All of this was my fault. (I like this it makes me curious.) How could I have let this happen[s]![/s] ?[b/] I shouldn't have been so careless. Amy was dead; I couldn't do anything about it. [b](For some reason, this to me sounds apathetic. Maybe you could try rewording it)


I mean don't get me wrong, I loved having powers. Although, all this responsibility was kind of disconcerting. Having to protect innocents wasn't something I was accustomed to doing on a daily basis.


When I finally finished my internal battle, I took in my surroundings. (Personally, i wouldn't include this part, maybe you could add in brief descriptions of you surroundings during your Internal battle).Where was I? I only remembered leaving the house and 'walking' aimlessly. It was immensely cold and dark out. (I really like this. It's short but I now have an image in my head; dark, quiet streets, boarded up windows? That's just what I'm seeing though, you can point your reader in the right direction by including more description)
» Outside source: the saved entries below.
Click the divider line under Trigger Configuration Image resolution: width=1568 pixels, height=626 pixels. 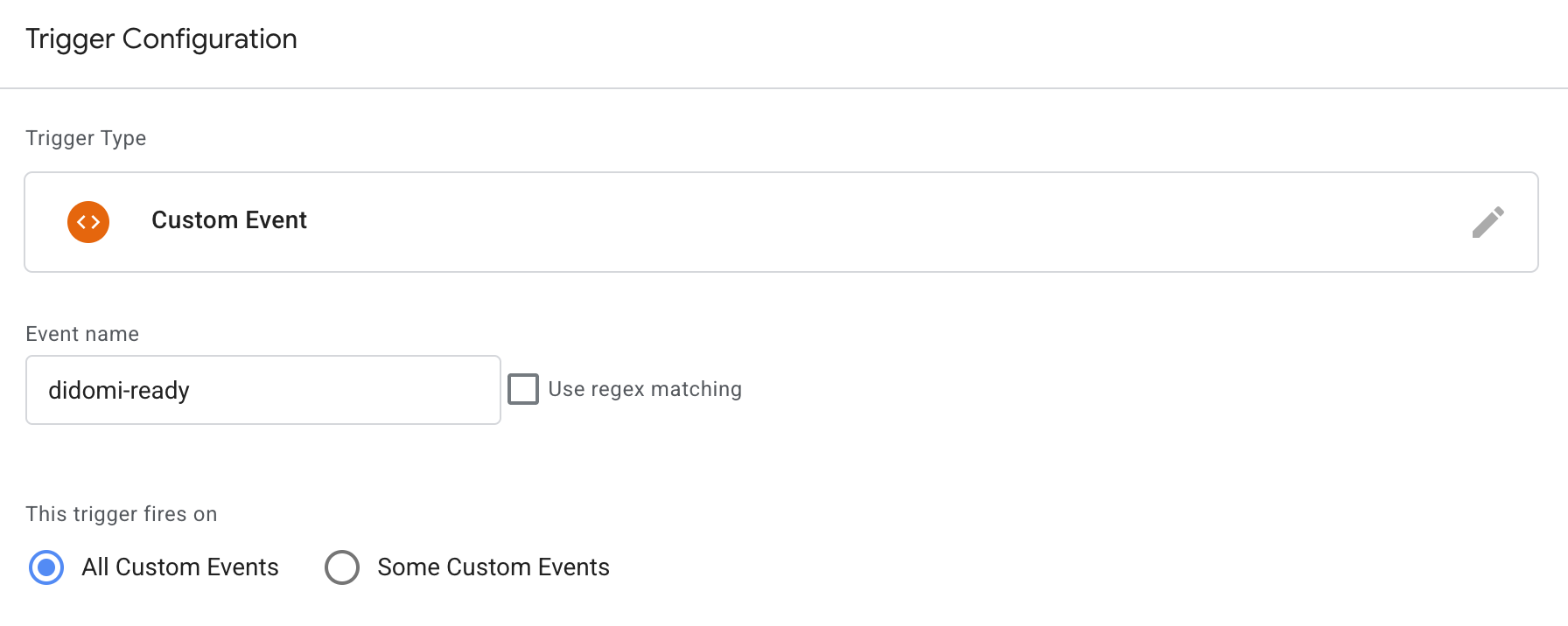tap(784, 88)
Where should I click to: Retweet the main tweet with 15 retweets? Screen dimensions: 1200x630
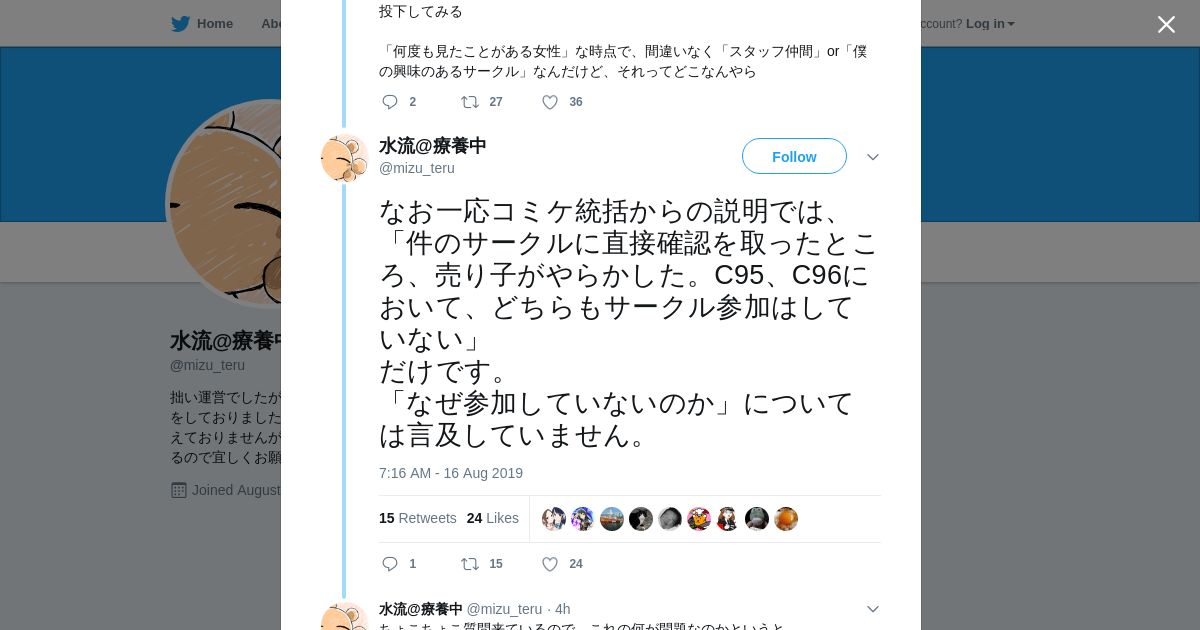(x=470, y=564)
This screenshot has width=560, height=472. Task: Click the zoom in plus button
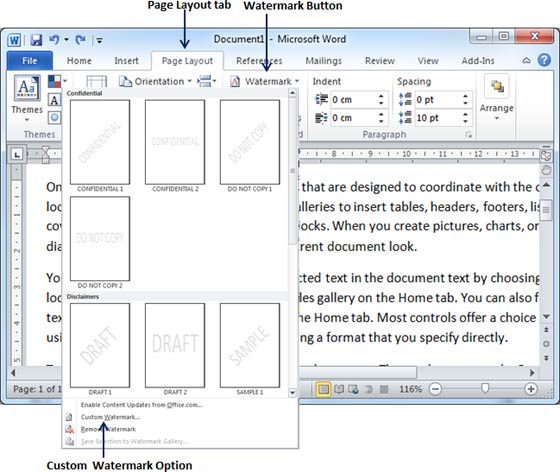pos(531,388)
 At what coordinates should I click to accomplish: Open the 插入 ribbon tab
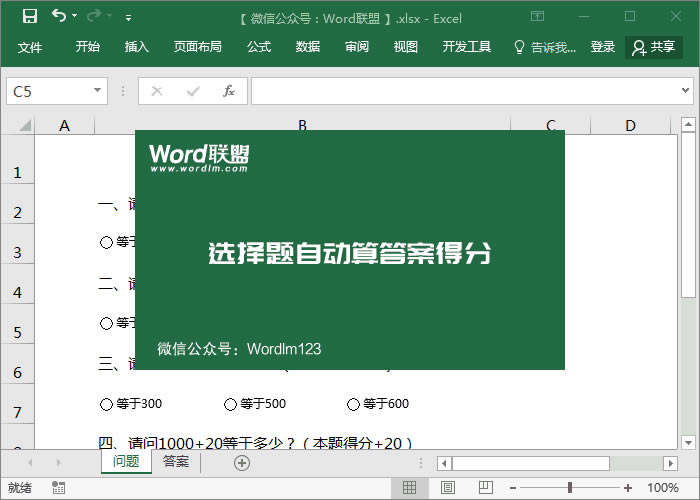[137, 47]
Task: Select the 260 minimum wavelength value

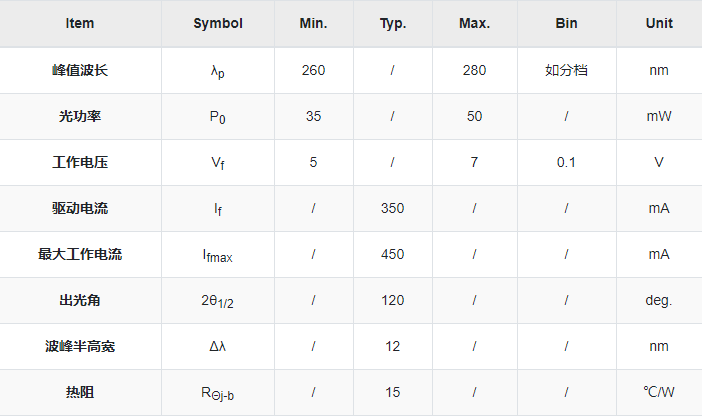Action: click(x=313, y=70)
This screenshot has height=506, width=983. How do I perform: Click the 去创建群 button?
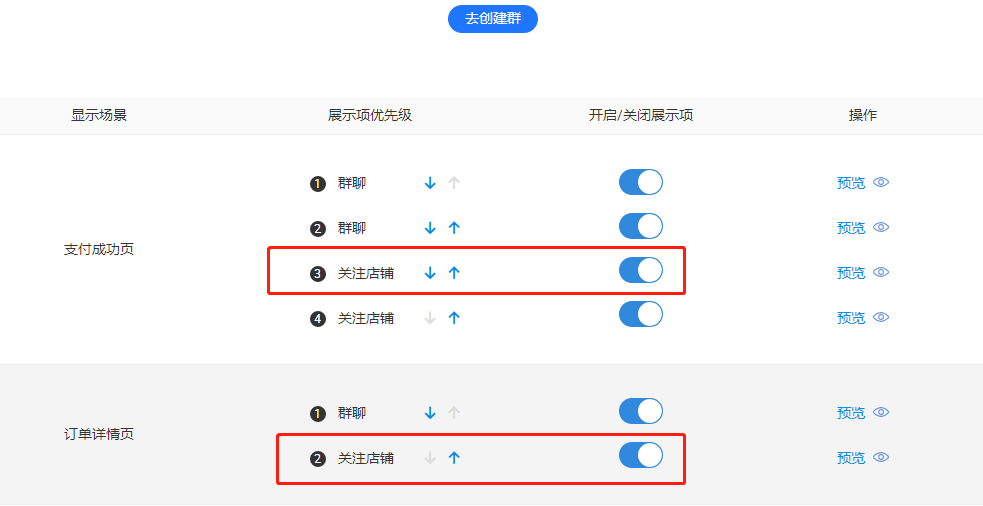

The air was moist and there was shattered glass everywhere. I was caged in by old brick buildings and there were spider webs in the corners. I also happen to notice it was really quiet... Too quiet. (All of this is adding to the image I have of the run down street. The descriptions are short, but sweet. I really like this one.)


I opened my eyes and there in front of me was the most beautiful creature I have ever seen.
I would change this a bit to make it flow a little more smoothly. Maybe you you try: I opened my eyes to find the most beautiful creature I had ever seen standing in front of me" or something along those lines.



All in all I like this. There’s a lot of suspense in it and I’m really looking forward to reading the next part.
PM me when the next part is posted
xxxx
Meet me here beneath the burning skies....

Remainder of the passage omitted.